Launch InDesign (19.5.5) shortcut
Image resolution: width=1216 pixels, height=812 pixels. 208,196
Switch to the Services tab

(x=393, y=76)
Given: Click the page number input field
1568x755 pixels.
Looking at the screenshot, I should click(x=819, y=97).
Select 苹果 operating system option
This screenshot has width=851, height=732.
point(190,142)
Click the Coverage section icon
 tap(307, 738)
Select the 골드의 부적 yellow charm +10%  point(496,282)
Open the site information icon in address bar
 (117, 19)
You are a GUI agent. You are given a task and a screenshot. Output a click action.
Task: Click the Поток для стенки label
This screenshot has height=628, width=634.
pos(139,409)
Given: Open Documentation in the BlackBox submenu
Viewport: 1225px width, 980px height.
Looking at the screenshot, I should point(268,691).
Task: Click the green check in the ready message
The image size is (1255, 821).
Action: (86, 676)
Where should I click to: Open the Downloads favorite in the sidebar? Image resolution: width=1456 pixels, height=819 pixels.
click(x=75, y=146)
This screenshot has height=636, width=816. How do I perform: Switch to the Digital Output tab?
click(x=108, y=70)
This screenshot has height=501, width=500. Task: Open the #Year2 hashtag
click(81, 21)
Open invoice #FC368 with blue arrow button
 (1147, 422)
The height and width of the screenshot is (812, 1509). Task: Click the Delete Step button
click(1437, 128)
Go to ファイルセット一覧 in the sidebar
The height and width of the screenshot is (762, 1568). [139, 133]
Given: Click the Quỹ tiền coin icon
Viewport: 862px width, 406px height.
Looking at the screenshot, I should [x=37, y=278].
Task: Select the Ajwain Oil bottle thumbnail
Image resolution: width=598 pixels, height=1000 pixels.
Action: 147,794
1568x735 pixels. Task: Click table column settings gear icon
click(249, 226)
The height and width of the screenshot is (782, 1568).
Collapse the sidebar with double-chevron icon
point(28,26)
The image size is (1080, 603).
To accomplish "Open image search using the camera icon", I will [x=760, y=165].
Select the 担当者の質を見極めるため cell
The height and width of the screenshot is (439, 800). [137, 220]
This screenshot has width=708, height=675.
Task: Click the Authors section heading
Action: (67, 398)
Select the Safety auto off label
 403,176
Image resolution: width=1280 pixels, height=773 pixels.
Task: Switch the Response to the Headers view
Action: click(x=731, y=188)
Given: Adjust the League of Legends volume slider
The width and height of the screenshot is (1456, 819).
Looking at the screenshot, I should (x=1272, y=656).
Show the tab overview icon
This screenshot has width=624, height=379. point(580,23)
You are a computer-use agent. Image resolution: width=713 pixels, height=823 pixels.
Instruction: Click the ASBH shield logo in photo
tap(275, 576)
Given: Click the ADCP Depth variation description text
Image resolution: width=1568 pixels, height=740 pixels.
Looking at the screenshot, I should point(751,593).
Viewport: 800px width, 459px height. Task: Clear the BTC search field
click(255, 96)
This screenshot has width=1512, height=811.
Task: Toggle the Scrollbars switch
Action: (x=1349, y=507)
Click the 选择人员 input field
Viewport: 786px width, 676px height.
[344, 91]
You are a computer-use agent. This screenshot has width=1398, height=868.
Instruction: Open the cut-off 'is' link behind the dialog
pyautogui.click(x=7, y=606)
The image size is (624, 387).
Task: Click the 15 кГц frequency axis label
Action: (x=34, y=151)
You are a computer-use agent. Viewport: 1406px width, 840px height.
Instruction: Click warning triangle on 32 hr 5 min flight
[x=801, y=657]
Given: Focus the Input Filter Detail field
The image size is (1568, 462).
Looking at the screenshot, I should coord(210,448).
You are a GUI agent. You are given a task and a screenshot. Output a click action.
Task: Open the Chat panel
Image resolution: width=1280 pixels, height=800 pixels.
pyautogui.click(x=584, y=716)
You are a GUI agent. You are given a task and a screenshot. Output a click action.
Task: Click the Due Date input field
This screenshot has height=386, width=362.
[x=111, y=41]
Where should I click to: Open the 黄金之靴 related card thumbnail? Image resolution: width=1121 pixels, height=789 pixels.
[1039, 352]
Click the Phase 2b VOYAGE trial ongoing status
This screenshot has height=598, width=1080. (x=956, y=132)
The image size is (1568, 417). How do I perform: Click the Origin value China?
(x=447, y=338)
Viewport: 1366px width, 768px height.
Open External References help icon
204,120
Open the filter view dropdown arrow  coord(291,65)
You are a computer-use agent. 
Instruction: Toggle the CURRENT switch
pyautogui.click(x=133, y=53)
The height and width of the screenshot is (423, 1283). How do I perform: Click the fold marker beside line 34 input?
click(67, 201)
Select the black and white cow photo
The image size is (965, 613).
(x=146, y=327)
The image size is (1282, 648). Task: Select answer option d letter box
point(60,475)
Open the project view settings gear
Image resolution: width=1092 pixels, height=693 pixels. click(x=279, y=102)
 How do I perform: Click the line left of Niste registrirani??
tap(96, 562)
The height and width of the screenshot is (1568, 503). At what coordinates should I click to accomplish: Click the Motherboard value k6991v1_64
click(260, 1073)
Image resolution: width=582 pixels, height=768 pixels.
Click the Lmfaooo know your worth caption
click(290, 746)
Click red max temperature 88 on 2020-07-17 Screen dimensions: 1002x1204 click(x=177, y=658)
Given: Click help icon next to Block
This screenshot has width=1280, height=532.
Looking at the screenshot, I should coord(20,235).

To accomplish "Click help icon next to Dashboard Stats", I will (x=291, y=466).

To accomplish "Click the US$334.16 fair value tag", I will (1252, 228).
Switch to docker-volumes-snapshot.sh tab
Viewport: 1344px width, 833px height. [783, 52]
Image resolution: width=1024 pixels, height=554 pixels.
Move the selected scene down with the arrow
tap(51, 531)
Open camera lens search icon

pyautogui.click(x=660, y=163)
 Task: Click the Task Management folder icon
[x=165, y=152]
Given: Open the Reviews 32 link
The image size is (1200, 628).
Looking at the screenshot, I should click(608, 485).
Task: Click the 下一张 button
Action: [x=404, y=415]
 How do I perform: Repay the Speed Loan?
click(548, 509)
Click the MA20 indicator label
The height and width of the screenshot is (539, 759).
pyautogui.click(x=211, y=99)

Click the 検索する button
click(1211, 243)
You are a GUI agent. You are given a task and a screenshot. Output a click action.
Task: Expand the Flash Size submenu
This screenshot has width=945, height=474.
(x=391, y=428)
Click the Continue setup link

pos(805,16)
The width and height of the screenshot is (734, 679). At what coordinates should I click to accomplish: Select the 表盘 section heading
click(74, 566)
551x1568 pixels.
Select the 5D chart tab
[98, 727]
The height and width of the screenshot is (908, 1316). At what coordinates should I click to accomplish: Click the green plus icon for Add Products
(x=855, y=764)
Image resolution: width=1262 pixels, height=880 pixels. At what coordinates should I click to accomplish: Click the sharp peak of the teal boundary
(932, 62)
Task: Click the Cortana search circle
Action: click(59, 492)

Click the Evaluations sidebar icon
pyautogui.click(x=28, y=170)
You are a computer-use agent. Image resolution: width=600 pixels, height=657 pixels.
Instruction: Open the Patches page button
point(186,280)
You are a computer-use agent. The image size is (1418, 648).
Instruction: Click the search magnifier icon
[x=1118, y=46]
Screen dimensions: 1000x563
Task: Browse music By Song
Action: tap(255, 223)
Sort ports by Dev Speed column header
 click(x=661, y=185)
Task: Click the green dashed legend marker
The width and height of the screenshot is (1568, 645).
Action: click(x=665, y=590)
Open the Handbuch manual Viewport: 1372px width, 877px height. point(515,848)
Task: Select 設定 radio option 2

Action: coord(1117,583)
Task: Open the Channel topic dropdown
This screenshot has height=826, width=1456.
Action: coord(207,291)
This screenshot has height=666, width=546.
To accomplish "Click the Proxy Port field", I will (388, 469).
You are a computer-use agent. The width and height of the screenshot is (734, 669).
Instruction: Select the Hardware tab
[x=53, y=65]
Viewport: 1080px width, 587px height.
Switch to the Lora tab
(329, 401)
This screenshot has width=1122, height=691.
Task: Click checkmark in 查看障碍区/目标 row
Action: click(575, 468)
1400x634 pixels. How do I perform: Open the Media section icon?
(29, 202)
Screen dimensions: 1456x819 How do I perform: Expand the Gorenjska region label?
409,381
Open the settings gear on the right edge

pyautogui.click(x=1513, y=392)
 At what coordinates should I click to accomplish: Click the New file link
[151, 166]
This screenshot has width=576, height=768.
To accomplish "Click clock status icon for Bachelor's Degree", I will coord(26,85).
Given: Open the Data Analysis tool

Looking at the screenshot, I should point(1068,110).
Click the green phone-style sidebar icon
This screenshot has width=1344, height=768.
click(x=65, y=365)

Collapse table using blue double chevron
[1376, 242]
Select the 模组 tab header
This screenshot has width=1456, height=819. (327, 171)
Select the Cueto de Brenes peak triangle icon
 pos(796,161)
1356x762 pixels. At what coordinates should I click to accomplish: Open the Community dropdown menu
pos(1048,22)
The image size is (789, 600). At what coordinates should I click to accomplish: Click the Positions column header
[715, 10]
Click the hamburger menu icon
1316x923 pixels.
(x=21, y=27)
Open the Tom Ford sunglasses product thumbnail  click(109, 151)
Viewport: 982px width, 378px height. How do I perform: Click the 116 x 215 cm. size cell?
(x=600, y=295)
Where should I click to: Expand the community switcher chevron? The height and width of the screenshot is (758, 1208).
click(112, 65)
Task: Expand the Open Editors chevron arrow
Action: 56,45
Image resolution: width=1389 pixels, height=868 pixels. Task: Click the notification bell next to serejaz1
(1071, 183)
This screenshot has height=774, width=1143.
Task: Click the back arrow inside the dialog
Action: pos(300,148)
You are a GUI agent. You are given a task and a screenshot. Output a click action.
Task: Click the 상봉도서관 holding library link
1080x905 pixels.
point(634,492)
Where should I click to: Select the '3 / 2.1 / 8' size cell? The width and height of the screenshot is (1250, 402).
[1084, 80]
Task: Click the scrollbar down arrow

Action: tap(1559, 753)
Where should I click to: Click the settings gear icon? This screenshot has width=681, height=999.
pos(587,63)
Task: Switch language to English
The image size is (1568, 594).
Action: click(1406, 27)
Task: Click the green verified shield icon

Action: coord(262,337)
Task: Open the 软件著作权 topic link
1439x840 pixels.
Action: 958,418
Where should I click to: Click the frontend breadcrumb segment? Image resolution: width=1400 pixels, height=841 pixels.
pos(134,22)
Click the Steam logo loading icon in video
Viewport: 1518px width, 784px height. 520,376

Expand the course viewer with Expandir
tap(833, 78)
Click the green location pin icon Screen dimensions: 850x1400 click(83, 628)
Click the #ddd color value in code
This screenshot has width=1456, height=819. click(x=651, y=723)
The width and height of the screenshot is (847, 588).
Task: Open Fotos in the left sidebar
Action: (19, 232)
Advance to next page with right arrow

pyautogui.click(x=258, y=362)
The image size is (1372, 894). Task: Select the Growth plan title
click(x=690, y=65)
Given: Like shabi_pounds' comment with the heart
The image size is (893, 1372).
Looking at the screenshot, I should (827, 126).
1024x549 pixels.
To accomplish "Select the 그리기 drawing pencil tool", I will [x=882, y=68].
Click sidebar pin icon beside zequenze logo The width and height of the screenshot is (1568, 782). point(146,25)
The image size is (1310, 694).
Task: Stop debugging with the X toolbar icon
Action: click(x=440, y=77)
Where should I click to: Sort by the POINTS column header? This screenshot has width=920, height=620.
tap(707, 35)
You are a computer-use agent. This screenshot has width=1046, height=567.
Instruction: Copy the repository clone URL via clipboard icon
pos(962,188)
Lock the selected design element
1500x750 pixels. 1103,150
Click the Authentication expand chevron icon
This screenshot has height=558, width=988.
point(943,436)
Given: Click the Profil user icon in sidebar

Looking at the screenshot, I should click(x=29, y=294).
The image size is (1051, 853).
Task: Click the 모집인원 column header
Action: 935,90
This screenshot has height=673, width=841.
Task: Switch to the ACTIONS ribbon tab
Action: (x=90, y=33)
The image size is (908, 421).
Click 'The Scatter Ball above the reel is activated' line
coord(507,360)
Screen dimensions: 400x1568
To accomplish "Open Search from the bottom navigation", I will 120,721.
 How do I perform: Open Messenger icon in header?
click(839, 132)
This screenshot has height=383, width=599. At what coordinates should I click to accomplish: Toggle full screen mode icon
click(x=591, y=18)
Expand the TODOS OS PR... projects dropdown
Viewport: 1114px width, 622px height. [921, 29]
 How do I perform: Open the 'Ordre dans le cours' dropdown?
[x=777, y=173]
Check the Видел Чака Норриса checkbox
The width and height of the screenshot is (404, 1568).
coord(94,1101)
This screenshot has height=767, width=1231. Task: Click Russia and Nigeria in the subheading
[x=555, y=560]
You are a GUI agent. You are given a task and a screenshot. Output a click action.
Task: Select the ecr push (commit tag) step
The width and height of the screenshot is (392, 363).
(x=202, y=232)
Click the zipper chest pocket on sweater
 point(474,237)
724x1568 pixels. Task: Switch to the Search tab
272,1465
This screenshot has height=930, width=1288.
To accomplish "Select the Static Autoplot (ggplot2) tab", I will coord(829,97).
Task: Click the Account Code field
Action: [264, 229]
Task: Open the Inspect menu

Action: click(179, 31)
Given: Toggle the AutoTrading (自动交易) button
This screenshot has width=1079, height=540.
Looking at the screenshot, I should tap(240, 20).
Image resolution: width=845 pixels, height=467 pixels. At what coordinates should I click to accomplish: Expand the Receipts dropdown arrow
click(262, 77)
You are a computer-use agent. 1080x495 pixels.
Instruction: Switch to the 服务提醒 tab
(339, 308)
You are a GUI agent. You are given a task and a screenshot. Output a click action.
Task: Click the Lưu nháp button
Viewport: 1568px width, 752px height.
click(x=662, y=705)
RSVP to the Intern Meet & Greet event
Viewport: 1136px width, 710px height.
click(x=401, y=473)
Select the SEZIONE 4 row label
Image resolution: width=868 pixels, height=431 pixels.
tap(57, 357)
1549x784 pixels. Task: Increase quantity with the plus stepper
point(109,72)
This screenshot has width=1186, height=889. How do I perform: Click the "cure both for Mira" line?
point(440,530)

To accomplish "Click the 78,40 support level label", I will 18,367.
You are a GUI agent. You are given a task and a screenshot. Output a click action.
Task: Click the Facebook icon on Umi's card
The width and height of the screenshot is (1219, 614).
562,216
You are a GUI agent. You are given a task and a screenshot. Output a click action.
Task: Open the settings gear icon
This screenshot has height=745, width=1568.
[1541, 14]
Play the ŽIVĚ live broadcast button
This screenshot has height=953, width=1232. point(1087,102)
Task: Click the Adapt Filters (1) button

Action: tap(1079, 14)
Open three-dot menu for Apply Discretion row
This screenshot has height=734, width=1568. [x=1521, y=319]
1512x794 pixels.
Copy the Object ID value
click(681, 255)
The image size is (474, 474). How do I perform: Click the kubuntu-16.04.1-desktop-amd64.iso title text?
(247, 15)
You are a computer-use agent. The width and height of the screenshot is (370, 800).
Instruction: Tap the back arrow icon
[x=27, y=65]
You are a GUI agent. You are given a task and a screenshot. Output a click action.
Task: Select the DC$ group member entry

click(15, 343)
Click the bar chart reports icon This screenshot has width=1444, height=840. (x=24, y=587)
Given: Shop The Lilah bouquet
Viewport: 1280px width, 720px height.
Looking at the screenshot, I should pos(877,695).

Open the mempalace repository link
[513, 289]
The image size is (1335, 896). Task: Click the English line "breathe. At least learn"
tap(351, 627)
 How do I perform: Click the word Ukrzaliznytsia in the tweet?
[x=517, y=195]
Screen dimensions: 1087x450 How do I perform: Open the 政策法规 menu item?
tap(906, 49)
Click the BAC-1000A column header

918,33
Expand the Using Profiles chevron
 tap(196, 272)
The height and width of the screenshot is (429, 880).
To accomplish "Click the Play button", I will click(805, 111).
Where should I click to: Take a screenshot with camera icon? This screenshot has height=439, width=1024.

....

What you have to do
Copy everything from the start of the material down to the line containing "point(190,142)", putting "Settings" in place of "Services" and keeping all else the same.

Final result
Launch InDesign (19.5.5) shortcut
Image resolution: width=1216 pixels, height=812 pixels. 208,196
Switch to the Settings tab

(x=393, y=76)
Given: Click the page number input field
1568x755 pixels.
Looking at the screenshot, I should click(x=819, y=97).
Select 苹果 operating system option
This screenshot has width=851, height=732.
point(190,142)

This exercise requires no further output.